**MATERIAL FOR THE TASK**
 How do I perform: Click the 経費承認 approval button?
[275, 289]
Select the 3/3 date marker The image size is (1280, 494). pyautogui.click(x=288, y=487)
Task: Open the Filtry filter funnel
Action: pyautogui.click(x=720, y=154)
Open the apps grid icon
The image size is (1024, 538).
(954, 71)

...

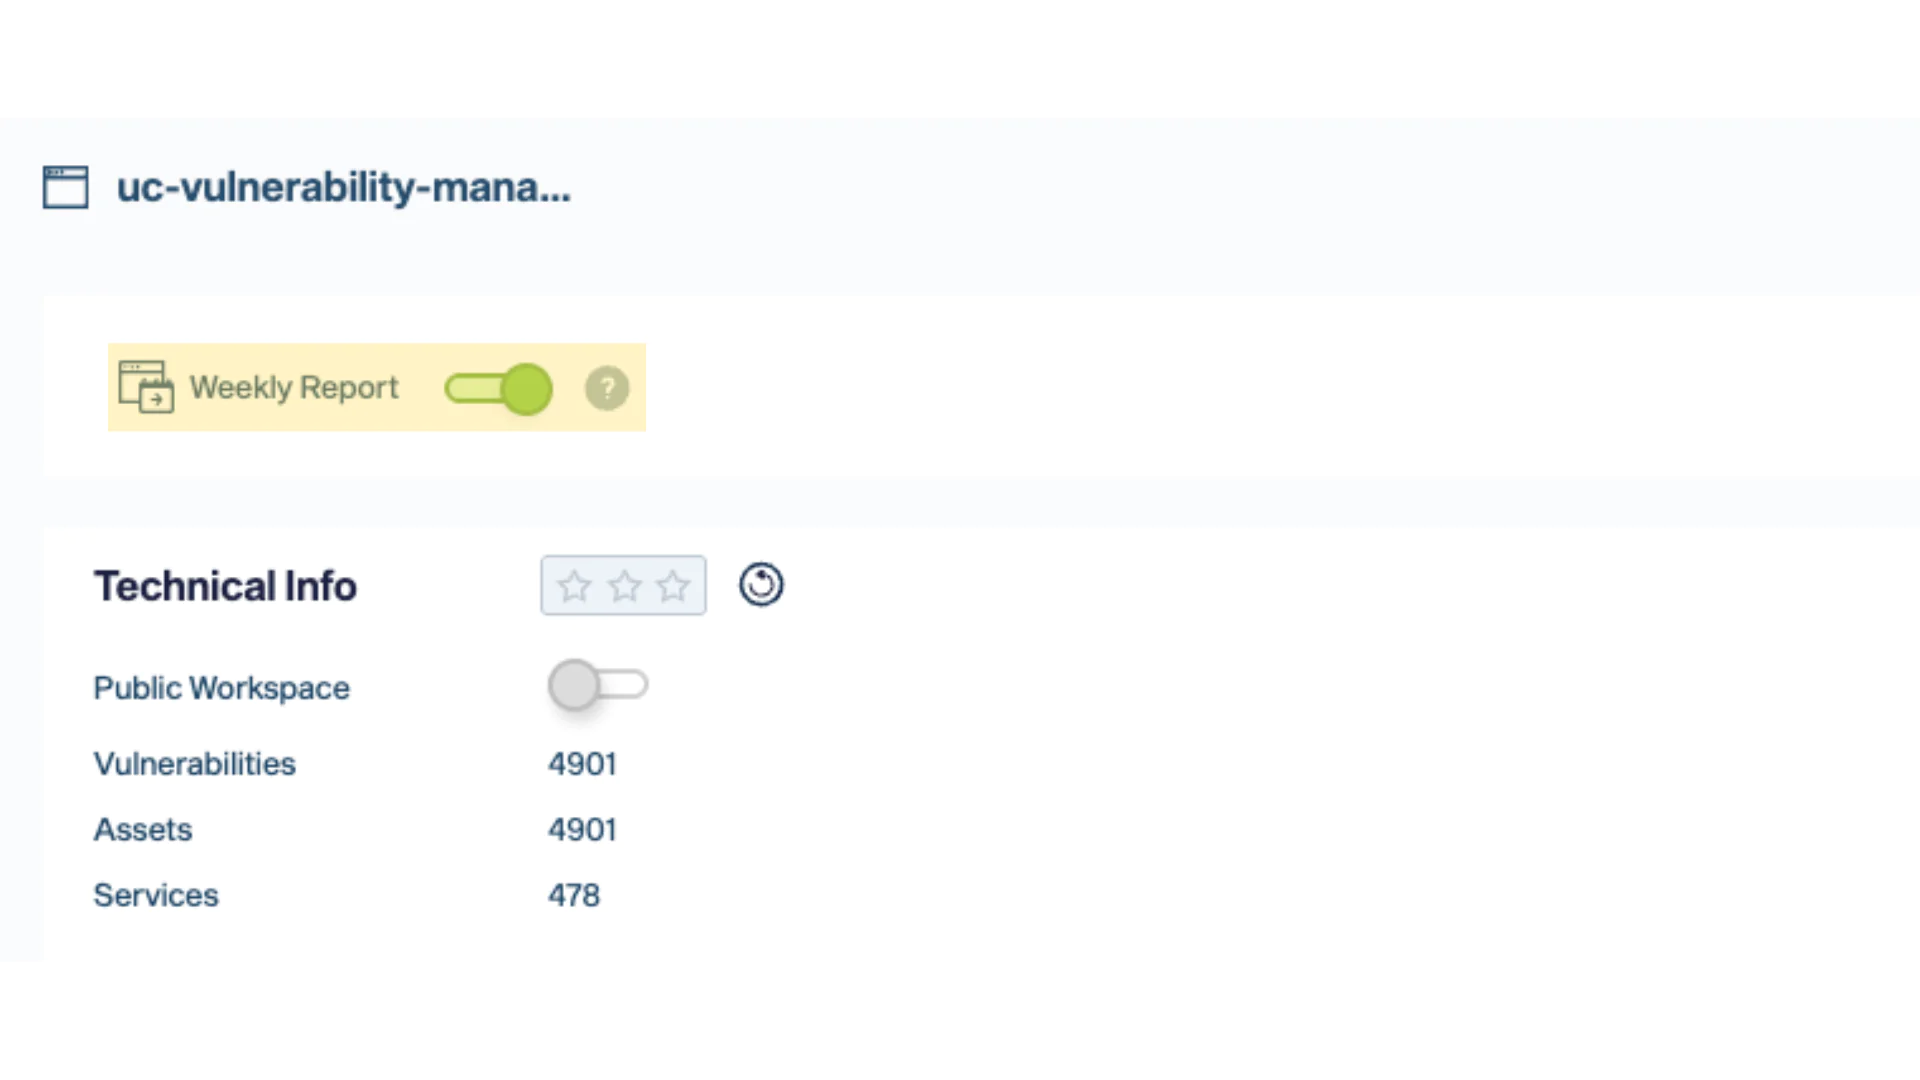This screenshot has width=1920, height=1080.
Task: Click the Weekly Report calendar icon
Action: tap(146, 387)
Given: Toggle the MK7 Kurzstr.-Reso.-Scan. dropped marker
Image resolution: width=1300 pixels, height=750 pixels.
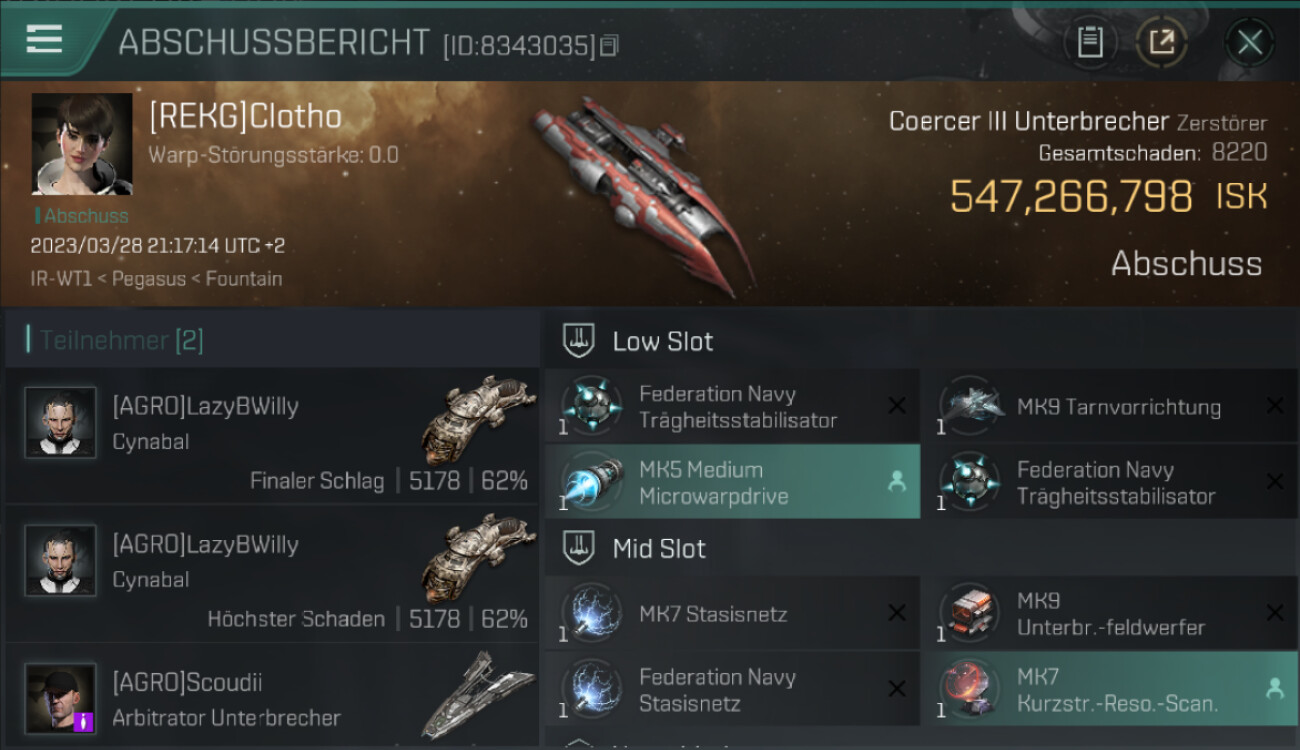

**YOUR INSTRUCTIONS**
Where the listing above reaches the line that contains "Given: Toggle the", start retyping, and finish with the line that contains "Image resolution: width=1300"; reproduce those lines exactly and no others.

**SOLUTION BELOW**
Given: Toggle the MK7 Kurzstr.-Reso.-Scan. dropped marker
Image resolution: width=1300 pixels, height=750 pixels.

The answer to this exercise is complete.